Tennyson referred to “Nature, red in tooth and claw.” Not an attractive portrait of the old gal, but I prefer it to “Nature, dry, brown and weedy.”
Let me be very specific with you. On December 15, the Los Angeles Unified School District, the second largest but perhaps the worst district in the nation, suddenly shut down all 1,100 of its schools because of a terror hoax that everyone else, including the New York City School District, recognized as a hoax. A press conference attended by countless government officials produced not even an attempt to notify parents about what had been done with their kids when the schools shut down, but it did produce repeated assurances that every official was acting out of an abundance of caution regarding a very specific threat. It was specific because it didn’t just say that “weapons” would be used; it specifically mentioned bombs and guns. Even more compelling was the fact that it didn’t just say that “schools” would be attacked; it specified the 1,100 schools of the Los Angeles district.
It’s my duty to predict that specific will be the next word you hear a thousand times a day. It can be contained only by equally frequent references to an overabundance of caution.
* * *
Well, so much for 2015’s abuses of language. Let them go. I have two important things to say at this December’s end.

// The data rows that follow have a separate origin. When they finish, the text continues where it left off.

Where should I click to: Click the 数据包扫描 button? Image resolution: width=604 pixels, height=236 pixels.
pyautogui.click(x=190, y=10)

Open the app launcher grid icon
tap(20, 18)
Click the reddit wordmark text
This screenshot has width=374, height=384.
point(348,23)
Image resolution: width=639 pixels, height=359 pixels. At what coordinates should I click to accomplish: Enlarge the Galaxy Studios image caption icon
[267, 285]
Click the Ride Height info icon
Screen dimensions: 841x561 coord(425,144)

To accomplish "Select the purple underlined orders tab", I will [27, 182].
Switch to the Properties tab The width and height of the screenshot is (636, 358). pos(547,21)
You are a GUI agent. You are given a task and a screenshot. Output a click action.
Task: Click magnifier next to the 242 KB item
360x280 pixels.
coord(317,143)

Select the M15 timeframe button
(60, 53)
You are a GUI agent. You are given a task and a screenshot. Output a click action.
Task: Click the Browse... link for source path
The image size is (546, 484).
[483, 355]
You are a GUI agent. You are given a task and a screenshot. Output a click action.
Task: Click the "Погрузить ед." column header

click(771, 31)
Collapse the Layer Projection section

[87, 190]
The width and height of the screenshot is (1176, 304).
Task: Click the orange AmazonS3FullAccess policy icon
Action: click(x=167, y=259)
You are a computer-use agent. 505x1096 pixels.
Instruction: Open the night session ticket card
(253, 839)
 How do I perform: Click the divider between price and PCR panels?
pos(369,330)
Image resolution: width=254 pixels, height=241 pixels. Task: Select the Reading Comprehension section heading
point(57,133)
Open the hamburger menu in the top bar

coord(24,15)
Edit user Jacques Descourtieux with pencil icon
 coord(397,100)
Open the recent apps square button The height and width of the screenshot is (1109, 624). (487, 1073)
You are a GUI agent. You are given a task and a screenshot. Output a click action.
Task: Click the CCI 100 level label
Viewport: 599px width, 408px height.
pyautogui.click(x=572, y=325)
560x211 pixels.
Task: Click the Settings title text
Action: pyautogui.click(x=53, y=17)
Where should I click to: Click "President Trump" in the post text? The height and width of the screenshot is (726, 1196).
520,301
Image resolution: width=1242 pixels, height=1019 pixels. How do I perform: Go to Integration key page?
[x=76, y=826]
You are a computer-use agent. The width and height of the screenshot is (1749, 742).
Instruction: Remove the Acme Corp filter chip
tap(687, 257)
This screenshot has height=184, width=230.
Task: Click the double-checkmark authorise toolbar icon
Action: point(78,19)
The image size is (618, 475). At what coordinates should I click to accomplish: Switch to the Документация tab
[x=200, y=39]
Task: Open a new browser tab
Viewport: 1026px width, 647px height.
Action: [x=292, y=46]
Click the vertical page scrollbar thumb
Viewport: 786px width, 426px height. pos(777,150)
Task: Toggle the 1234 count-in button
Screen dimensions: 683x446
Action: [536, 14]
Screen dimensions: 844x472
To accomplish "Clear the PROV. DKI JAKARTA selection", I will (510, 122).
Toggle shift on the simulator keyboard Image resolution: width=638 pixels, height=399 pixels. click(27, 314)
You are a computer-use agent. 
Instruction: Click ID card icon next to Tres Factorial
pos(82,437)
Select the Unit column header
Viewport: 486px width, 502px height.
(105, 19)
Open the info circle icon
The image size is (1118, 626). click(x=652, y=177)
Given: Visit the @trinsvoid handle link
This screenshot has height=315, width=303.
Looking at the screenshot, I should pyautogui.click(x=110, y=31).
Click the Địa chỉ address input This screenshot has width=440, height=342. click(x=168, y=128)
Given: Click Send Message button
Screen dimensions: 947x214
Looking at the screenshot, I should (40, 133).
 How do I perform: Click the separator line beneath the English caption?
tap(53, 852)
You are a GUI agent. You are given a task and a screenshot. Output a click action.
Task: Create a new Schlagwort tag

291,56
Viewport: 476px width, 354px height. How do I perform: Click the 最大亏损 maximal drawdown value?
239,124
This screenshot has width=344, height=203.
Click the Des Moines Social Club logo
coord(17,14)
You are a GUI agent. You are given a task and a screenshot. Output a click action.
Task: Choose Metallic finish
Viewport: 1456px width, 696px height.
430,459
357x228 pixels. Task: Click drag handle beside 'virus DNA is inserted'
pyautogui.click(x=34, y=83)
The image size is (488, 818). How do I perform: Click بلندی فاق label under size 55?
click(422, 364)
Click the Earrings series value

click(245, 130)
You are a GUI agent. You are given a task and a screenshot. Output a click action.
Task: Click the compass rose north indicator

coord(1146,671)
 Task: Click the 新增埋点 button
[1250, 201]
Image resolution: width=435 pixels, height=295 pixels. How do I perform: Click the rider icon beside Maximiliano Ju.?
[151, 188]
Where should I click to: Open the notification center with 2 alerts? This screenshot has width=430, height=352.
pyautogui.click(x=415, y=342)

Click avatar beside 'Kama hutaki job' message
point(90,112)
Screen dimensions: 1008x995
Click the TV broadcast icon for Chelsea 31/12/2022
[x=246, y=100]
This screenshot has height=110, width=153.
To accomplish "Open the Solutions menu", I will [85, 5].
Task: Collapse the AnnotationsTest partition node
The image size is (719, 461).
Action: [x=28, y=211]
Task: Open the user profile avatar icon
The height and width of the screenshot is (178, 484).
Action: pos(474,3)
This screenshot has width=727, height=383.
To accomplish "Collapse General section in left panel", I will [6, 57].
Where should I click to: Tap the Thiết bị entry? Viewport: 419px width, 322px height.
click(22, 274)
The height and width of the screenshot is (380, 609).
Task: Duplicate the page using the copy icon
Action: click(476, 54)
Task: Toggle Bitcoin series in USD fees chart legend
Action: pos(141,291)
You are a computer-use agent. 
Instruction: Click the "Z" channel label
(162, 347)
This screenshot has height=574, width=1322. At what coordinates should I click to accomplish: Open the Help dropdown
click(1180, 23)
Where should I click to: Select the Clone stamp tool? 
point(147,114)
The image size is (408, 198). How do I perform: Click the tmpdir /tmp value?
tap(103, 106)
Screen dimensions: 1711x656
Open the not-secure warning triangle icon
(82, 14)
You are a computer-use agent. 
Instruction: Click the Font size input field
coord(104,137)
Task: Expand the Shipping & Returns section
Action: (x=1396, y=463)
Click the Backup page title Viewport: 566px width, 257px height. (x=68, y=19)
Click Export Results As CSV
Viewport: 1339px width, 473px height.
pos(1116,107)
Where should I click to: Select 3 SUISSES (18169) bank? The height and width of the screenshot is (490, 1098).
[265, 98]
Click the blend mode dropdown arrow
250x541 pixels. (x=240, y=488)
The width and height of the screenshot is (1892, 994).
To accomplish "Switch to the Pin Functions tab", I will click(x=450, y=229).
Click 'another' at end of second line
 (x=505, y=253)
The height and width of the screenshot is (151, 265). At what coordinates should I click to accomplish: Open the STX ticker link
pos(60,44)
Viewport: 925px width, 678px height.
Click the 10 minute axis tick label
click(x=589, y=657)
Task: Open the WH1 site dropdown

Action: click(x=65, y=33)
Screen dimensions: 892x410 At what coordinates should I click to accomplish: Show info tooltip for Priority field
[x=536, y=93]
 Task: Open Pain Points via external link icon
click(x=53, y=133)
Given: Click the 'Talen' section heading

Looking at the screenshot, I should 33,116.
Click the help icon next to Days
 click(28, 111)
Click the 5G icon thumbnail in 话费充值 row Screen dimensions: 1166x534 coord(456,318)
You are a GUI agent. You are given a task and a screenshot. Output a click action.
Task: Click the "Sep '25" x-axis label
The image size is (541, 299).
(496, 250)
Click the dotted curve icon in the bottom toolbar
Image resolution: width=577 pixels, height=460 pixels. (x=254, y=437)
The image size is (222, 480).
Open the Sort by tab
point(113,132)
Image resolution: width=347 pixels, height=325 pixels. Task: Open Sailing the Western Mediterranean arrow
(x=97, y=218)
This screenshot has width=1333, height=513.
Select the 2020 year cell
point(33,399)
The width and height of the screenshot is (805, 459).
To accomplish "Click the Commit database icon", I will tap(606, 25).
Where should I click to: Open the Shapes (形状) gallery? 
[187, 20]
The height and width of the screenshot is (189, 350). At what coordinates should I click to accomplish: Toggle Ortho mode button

For 14 years, the readers of Liberty have tolerated, indulged, and, often against their better judgment, encouraged this column. For their generosity I am more grateful than I have words to say, and I will do my best to merit their continued indulgence.
The end of 2015 also marks ten years since the death of the original encourager of Word Watch — R.W. Bradford, founder, publisher, and editor of Liberty, who died on December 8, 2005. (See “A Life in Liberty.”) But for me, Bill has never died, nor will he.
Bill Bradford was a great man — brave and independent, generous and kind, and as much fun as 20 other people. What he didn’t knew about American history and politics wasn’t worth knowing, and his knowledge of the American libertarian movement cannot ever be surpassed. Bill understood what freedom meant; he knew it, he lived it, and he granted it joyously to others. He also knew, very well, what is meant by quality of language. He wanted Liberty to be a journal that sought both freedom and excellence. What worthier goal could there be?